Friday 15 February 2019

Workshop - Short Stories for Magazines - Ajay Close


Ajay Close has a background in journalism but has since had plays and novels published. She is interested in the creative writing process and was at one time Writer in residence in Paisley. She gave us an excellent tutorial and workshop which kept us all engaged and busy writing.

Introduction
Her topic was writing for Woman’s magazines. (though as she pointed out Weekly News readership is 50% male, 50% female). Not an easy task. Women’s Weekly receives 800 short stories a month, of which they publish 8! She advised polishing the story and also sending it to a friend/ friends to read. A good short story should be like a fine slice of fruitcake. Payment can be from £80 upwards. The short story pays better per word than a novel does.

General Advice
1.       Research the market.
2.       Read the magazine. Don’t try to break the mould and write something quite different. They won’t take it.
3.       Follow the mag’s guidelines and rules. Remember they are a commercial operation selling a product. They know what sells.
4.       Aim for a contemporary feel eg people use smart phones. Don’t write about the elderly as lost in the modern world. Avoid slang: it will either be out of date or readers won’t understand it.

Warning 
     The fiction editor may just read the first paragraph and decide from that if the story is worth taking.

People’s Friend
   Ajay handed out copies of advice from the People’s Friend website and highlighted some aspects about readership, (30 to 80+) the kind of adjectives used to describe the stories such as tender, touching, amusing, moving, charming. She advised us also to look on line at the Women’s Weekly website.

Themes, topics, settings
Weekly News will take stories about death, illness, fear, as long as there is a happy ending. Avoid shocking endings.
Magazines often like setting to be geographically vague, so relevant to all. Don’t use dialect, though you can put in some dialect words.
May help to imagine your story as a film. Max 4 characters.
Plots and settings to avoid
Historical setting
Graphic scenes of murder or sex
A straightforward romance where boy meets girl and they live happily ever after
A story where narrator is revealed to be a child, a fox, a tree, an inanimate object
Policeman who turns out to be a singing telegram
Husband’s secret lover is a man
Tampering with car brakes
Twins
Nosy neighbours

Task
Ajay read out various possible plots/ settings/ characters and we discussed whether or not they would be suitable for Woman’s mag and why.
Cinderella’s ugly sister
Mother abandons baby in plastic bag
Divorce
Road rage
Time running backwards
Old lady selling ‘antiques’ she has made to dealer
Babies switched at birth
Avoid the formulaic!

How do people read?

[Data lines]
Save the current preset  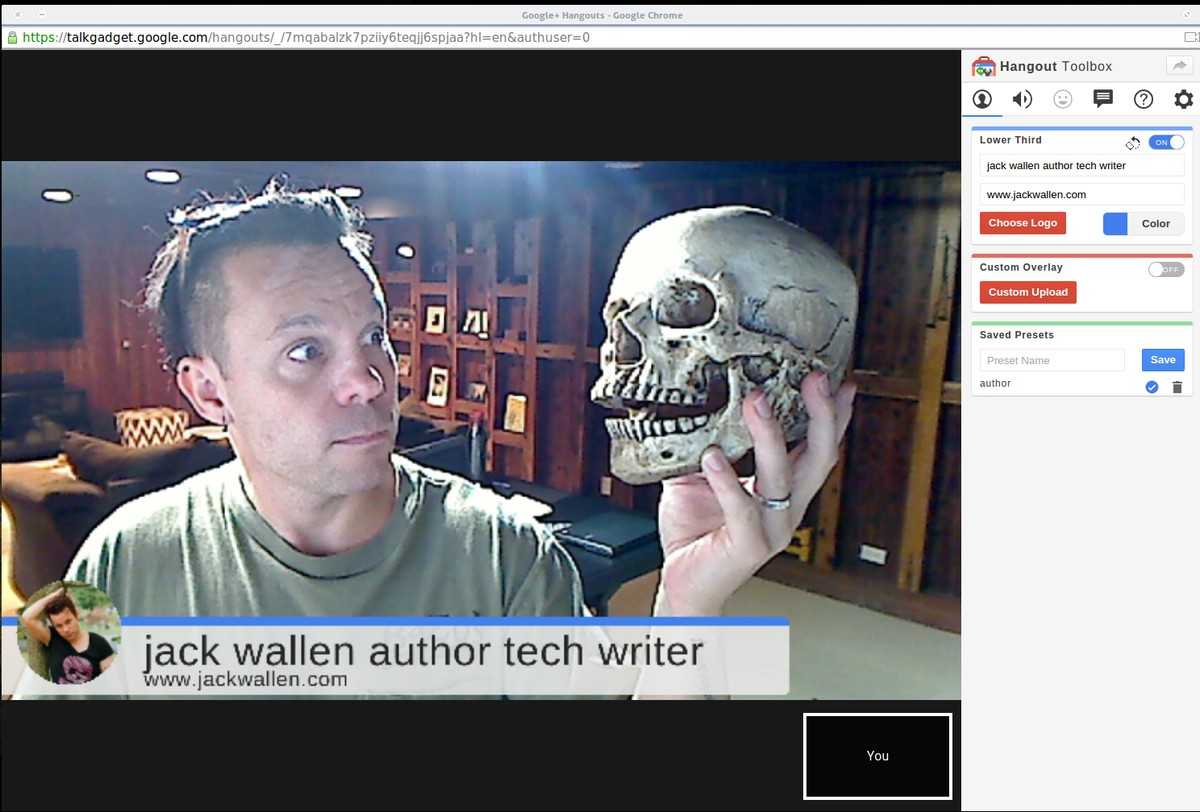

[Do this]
Copy word for word the part of the workshop notes between "Introduction" and "a novel does.", inclusive.

[Worked solution]
Introduction
Her topic was writing for Woman’s magazines. (though as she pointed out Weekly News readership is 50% male, 50% female). Not an easy task. Women’s Weekly receives 800 short stories a month, of which they publish 8! She advised polishing the story and also sending it to a friend/ friends to read. A good short story should be like a fine slice of fruitcake. Payment can be from £80 upwards. The short story pays better per word than a novel does.